Written problem: Rewrite the data below as a numbered list with no blank lines, and omit the pictures from your answer.

— START Dataset extract —

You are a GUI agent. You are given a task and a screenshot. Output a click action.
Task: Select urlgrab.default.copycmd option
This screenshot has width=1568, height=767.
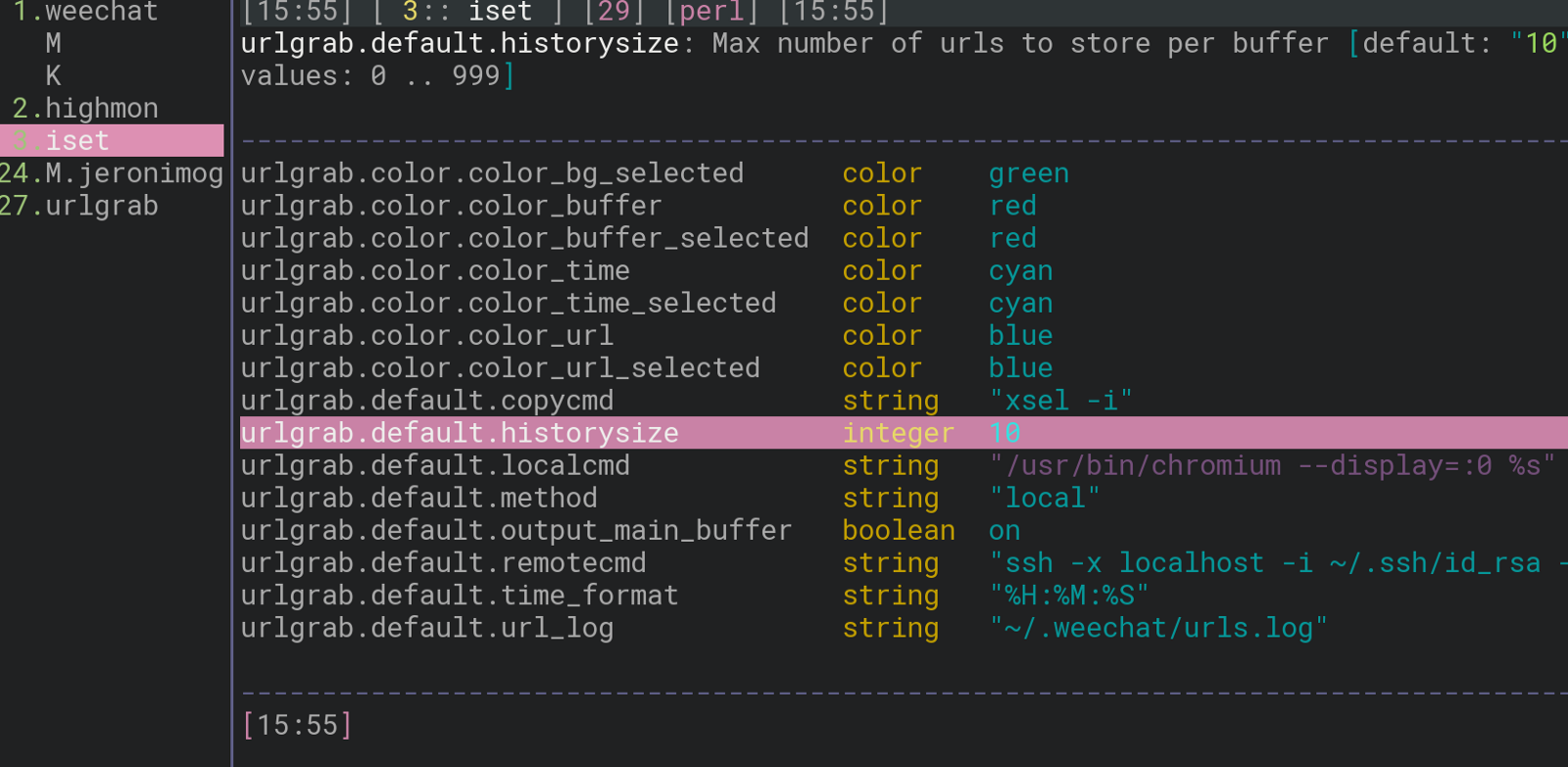(427, 400)
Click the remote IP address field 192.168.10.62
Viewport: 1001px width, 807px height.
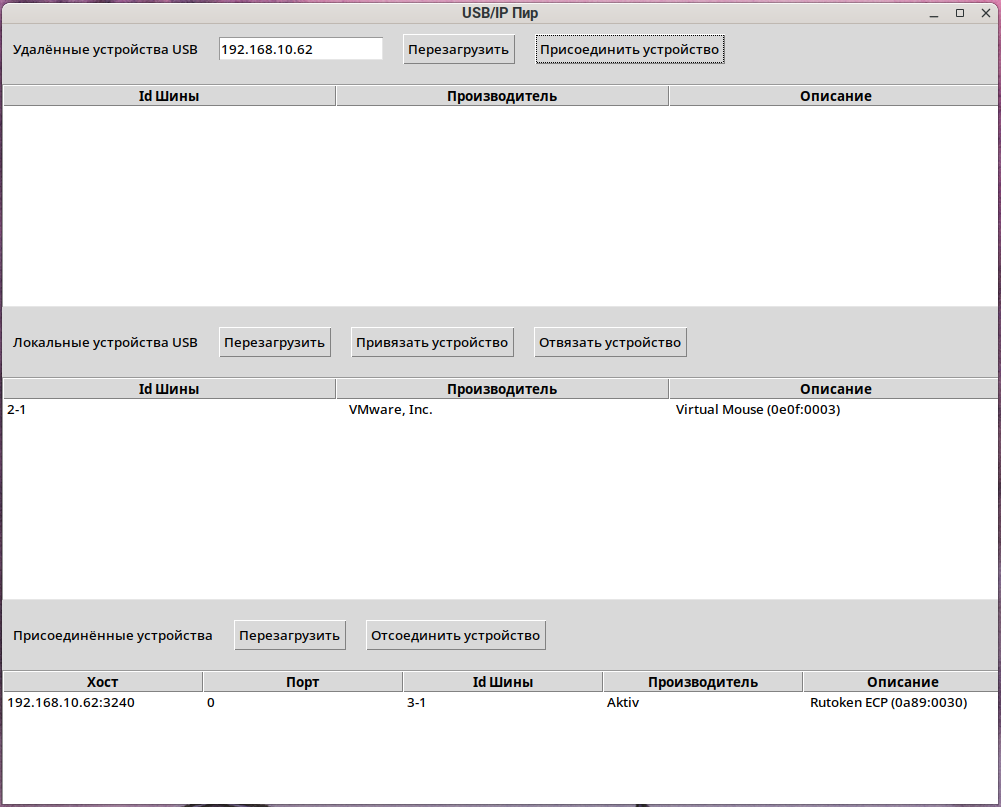point(300,49)
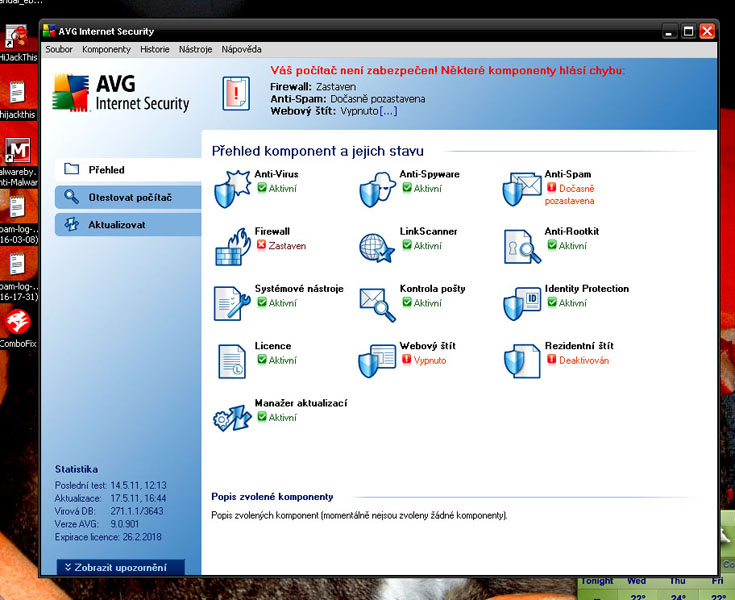This screenshot has height=600, width=735.
Task: Select the Webový štít component icon
Action: coord(377,361)
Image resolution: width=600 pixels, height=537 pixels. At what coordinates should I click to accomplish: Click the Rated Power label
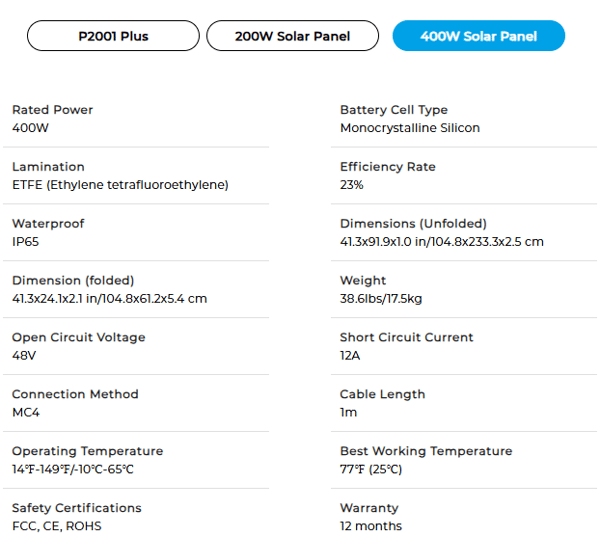pyautogui.click(x=52, y=110)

— END Dataset extract —

Result for this task:
1. You are a GUI agent. You are given a task and a screenshot. Output a click action.
2. Task: Select urlgrab.default.copycmd option
3. This screenshot has width=1568, height=767.
4. (427, 400)
5. Click the remote IP address field 192.168.10.62
6. Viewport: 1001px width, 807px height.
7. point(300,49)
8. This screenshot has height=600, width=735.
9. Task: Select the Webový štít component icon
10. Action: coord(377,361)
11. Image resolution: width=600 pixels, height=537 pixels. At what coordinates should I click to accomplish: Click the Rated Power label
12. pyautogui.click(x=52, y=110)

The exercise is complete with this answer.